In its second-quarter 2014 earnings report, PepsiCo (PEP 0.10%) raised guidance for its full-year "core" (adjusted) earnings per share, from 7% to 8%. You can see quite clearly what boosted management's confidence from this detail of a rather lovely infographic the company produces each quarter as part of its earnings release:

Source: PepsiCo. The complete Q2 2014 earnings infographic can be found here.

Organic revenue growth, that is, growth after adjusting for acquisitions, divestitures, and the effects of foreign currency translations, is up 4% through the first two quarters of 2014. As I discussed in a recent article, that's no mean feat, given both the tepid global economic recovery as well as an increasingly fractured geopolitical environment. My Foolish colleague and consumer goods maven Tamara Rutter provides an example, pointing out that Russia's recent boycott of western goods could have some impact on PepsiCo, as Russia alone accounts for over 7% of PepsiCo revenue.

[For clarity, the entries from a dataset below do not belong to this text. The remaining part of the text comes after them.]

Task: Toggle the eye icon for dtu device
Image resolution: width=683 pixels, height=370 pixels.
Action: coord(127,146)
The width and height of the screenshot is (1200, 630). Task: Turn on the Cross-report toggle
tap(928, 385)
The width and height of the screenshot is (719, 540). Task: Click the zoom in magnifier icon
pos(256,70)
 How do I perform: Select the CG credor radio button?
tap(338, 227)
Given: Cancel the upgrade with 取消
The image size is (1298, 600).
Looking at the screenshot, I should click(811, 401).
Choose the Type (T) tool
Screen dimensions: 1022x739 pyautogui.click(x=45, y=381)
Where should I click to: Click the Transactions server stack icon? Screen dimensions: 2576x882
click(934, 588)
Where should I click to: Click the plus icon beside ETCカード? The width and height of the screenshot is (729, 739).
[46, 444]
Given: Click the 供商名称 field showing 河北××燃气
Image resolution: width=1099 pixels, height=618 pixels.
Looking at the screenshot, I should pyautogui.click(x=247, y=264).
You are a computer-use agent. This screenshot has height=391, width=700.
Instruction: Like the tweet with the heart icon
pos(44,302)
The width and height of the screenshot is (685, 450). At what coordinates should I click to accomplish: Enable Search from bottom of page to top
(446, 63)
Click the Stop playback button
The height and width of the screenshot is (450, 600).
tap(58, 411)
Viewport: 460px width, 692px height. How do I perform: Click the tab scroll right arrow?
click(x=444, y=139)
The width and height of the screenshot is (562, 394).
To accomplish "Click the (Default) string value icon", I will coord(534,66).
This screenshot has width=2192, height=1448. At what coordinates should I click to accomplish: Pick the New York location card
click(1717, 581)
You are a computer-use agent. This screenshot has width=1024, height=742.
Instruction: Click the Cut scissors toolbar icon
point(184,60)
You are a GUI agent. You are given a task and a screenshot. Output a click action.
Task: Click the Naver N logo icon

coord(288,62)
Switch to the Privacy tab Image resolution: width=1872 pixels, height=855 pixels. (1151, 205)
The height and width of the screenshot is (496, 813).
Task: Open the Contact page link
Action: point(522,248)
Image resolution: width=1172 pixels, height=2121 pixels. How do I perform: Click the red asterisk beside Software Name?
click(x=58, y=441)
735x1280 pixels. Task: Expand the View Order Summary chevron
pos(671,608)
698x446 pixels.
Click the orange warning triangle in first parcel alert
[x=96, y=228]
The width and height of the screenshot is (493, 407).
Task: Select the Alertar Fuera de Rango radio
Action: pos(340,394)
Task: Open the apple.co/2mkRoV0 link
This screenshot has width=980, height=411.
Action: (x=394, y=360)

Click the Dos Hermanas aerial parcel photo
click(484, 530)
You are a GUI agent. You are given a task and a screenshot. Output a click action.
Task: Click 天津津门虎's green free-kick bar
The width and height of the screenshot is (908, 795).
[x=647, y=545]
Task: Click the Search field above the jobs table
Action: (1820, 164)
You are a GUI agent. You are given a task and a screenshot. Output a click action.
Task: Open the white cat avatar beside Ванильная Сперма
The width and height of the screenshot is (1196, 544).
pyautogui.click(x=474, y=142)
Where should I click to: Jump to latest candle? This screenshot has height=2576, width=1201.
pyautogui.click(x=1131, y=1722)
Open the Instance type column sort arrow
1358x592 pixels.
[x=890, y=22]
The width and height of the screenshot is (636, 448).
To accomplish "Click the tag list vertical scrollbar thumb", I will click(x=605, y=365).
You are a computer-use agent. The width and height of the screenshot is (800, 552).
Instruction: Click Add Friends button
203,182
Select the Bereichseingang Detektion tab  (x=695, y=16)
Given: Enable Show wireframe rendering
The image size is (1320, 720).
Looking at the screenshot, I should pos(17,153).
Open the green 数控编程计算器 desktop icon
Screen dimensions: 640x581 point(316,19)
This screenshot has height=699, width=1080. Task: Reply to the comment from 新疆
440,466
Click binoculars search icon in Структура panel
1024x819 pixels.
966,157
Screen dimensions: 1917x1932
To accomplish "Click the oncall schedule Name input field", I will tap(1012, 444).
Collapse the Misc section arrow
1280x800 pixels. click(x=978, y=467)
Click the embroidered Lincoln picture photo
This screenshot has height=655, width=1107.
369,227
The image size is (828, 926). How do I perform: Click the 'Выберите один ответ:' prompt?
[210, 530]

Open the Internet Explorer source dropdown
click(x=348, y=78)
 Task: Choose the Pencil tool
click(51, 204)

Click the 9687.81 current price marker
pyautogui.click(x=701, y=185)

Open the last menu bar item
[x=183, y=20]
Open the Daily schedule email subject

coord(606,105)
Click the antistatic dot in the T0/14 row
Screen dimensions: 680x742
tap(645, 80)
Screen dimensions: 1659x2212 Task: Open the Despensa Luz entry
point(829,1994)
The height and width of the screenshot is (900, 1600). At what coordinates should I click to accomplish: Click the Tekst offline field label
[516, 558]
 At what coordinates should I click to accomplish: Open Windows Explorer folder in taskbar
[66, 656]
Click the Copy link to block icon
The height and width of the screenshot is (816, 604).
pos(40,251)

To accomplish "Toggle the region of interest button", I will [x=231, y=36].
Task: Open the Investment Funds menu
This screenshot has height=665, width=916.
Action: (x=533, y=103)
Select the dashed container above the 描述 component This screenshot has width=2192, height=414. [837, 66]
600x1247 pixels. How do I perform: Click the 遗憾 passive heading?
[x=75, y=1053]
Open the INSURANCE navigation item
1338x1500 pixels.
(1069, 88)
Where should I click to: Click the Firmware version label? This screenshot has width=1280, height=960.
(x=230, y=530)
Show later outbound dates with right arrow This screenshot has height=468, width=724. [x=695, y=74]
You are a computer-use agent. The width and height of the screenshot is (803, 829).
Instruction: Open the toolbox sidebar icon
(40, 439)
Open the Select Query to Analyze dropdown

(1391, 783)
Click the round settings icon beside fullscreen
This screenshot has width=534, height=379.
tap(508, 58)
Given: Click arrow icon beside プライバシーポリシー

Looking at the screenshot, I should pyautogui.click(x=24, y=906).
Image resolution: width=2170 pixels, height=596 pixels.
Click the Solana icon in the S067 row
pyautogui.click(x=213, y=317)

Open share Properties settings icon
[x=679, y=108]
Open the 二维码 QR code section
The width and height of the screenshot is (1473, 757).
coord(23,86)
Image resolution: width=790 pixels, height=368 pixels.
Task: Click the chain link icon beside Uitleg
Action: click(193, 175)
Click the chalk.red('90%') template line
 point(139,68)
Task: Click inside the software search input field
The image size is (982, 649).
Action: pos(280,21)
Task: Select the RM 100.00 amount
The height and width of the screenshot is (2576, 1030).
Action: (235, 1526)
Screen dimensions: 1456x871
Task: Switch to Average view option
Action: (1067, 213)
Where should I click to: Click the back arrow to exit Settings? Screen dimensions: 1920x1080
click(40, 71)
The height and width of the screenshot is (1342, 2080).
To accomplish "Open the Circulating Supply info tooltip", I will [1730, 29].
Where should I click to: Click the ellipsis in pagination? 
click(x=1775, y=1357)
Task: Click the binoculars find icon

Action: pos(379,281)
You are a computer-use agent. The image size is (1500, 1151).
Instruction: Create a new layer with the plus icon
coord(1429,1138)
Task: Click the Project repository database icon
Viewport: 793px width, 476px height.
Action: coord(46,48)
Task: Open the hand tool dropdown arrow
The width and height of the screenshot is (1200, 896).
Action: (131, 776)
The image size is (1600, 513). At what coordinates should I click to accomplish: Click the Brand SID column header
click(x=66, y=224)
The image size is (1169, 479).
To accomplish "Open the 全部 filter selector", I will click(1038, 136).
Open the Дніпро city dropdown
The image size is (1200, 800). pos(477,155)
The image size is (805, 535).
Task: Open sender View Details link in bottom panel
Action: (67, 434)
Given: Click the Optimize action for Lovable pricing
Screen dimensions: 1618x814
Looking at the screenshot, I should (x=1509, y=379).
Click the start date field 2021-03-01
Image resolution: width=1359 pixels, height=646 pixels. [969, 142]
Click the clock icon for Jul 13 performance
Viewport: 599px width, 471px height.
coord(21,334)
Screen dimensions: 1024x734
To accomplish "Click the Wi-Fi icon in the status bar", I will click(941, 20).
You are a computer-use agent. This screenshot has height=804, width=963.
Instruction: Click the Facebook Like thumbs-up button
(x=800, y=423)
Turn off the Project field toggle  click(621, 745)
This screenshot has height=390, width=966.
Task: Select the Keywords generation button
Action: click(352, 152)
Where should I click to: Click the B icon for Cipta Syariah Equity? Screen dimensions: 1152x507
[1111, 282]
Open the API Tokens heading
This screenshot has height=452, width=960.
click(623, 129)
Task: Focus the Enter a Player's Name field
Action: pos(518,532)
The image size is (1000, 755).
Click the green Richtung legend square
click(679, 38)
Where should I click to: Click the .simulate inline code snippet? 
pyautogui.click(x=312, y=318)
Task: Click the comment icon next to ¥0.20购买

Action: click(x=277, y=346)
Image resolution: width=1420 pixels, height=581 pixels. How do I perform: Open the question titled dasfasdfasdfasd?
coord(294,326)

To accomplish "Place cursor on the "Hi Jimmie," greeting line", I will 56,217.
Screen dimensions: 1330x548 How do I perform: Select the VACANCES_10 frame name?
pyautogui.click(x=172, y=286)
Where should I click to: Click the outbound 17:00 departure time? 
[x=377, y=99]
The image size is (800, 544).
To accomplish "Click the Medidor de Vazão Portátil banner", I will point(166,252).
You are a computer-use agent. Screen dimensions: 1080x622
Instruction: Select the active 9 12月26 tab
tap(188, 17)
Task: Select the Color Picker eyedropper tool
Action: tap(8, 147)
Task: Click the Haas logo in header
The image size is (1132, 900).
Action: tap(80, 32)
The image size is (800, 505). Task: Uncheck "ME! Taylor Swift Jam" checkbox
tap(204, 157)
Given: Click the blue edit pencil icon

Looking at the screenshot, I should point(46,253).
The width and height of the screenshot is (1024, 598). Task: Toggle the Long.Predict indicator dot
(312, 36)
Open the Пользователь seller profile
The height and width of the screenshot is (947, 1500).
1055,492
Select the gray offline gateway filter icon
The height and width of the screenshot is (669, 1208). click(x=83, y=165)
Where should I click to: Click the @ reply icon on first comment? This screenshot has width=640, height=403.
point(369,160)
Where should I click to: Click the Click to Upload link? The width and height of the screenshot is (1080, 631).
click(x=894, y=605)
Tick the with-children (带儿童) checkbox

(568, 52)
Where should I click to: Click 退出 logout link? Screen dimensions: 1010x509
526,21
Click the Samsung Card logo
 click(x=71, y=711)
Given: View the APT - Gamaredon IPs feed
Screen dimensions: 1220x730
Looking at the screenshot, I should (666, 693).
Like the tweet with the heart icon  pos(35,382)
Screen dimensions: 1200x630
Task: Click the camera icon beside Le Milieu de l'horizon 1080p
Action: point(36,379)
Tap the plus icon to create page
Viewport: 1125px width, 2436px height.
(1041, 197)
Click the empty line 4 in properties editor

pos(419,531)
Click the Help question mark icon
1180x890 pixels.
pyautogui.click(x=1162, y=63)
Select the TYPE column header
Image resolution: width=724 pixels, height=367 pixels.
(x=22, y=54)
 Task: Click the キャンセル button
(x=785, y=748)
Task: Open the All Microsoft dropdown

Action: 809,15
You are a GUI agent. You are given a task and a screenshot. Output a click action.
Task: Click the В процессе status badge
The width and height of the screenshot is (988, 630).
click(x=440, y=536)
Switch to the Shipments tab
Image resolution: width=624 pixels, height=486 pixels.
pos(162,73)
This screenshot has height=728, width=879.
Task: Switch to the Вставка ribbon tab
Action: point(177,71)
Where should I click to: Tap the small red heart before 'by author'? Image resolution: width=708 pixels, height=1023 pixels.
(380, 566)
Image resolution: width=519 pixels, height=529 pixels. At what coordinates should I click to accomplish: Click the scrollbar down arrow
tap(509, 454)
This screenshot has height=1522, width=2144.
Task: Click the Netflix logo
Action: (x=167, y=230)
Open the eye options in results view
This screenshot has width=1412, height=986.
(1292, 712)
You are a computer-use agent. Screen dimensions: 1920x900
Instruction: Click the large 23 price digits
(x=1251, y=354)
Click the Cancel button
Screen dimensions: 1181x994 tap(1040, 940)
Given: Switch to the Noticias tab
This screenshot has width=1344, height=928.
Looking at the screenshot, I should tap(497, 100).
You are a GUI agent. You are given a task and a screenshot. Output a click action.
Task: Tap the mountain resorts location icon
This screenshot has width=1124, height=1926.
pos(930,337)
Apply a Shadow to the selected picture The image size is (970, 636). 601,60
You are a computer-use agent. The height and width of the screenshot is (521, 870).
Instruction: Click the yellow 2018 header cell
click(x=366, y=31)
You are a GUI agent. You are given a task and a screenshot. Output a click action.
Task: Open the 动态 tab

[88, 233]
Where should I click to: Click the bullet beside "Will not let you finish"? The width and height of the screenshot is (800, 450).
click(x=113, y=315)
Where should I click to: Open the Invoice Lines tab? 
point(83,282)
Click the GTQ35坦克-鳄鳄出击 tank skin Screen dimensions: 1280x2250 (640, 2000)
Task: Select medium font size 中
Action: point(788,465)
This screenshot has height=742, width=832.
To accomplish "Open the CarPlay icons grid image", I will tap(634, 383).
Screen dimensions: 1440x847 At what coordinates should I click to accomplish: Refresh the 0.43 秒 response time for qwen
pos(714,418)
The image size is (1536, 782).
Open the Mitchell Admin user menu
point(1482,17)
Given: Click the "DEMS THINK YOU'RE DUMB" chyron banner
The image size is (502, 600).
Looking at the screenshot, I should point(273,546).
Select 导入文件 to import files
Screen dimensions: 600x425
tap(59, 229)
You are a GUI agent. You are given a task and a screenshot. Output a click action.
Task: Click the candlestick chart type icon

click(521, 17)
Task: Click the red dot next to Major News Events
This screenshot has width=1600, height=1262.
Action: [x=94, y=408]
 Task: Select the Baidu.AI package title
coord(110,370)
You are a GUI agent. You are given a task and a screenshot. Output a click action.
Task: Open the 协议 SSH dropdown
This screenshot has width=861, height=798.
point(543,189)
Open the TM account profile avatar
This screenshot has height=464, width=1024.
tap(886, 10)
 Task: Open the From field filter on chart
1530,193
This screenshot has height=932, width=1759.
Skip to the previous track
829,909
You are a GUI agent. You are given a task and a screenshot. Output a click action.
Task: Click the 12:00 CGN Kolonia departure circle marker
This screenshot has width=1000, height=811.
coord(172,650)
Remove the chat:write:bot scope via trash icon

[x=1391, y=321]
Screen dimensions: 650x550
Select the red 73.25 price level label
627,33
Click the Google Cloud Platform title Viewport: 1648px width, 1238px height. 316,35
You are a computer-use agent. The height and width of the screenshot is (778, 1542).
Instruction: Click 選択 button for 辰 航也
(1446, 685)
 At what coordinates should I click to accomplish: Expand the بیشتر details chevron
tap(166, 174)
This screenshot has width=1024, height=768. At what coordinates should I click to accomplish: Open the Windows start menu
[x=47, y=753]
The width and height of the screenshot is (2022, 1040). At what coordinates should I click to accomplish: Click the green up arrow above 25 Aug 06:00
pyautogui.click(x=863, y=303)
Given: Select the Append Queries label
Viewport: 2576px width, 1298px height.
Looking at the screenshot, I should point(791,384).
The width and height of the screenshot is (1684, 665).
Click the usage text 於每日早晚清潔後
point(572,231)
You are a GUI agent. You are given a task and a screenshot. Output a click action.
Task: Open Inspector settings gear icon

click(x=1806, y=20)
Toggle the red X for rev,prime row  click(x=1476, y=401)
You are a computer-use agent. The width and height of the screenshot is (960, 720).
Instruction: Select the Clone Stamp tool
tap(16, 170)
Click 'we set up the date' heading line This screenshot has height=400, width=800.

Yet the company has skilfully navigated a tricky macro environment over the first half of 2014. Let's look at three big-picture items that have bearing on how well PepsiCo continues to solve the earnings puzzle as it reports its third-quarter earnings before the opening bell on Thursday.

Watch Frito Lay North America
Last quarter, Frito Lay North America, or FLNA, the company's snacks division, increased revenue by 2%, two percentage points less than both its recent quarterly trend and its previous full-year growth of 4%. On the company's earnings conference call, CEO Indra Nooyi stated that she wasn't too concerned about the division's performance. Nooyi remarked that while the snacks business had witnessed a slight decline during the quarter, part of the effect may be attributable to a promotion that was moved from the second quarter to the third. In addition, at the time of the earnings call (late July), the company was already seeing increased activity at FLNA. PepsiCo certainly has an interest in returning FLNA to its current trend: The division is the company's second largest, and it has accounted for more than one-fifth of PepsiCo revenue so far this year. 

Carbonated soft drinks: Expect a moderate drag
For the last couple of years, both PepsiCo and beverage arch-rival Coca-Cola have struggled with declining sales of their flagship soft drink brands as consumers opt for healthier beverages, and as other types of refreshment including bottled teas, energy drinks, and juices rise in popularity.

Through promotional activities, PepsiCo has sought to limit the damage from the flailing fortunes of megabrands like Pepsi and Diet Pepsi. Last quarter, PepsiCo Beverages America, or PAB, reported an overall organic growth rate of 1%, which was affected by a 2% decrease in North American carbonated soft drink volume.

This quarter, investors may likely see a similar decline in North American soda pop versus last year. Yet PepsiCo's task isn't really to light a fire under these sales, but to hold the deterioration to manageable levels. PAB is the company's largest division, having contributed one third of total revenue year to date. Any further weakness in soft drinks could cloud the company's back half of 2014.

Will the strong U.S. dollar catch PepsiCo by surprise?
If you're invested in a number of multinational companies, you may hear a complaint from many of them over the next two quarters: The U.S. dollar is on an almighty tear. This affects U.S.-based companies with a diversified book of business around the globe, like PepsiCo.

A strong dollar decreases the value of foreign sales denominated in local currencies, which are then translated back to U.S. currency when earnings are reported. While the dollar has shown strength this entire year, it's posted a singularly impressive performance in the foreign exchange markets this summer, rising over 8% against a mixed basket of foreign currencies.

The dollar really started to take off just after PepsiCo executives confidently raised their EPS forecast by 1% in July. Don't be surprised if the company points to the greenback as a damper on revenue and earnings growth in Q3. If management changes its bias and guides earnings downward for the rest of the year, we can take an educated guess beforehand that the U.S. dollar's strength will be one of the reasons. 

Given executives' assured tone at the second-quarter earnings in July, it's likely PepsiCo will post a solid quarter. But the proof will be in the earnings, and we'll revisit the themes above, and any other noteworthy items, after the company reports later this week.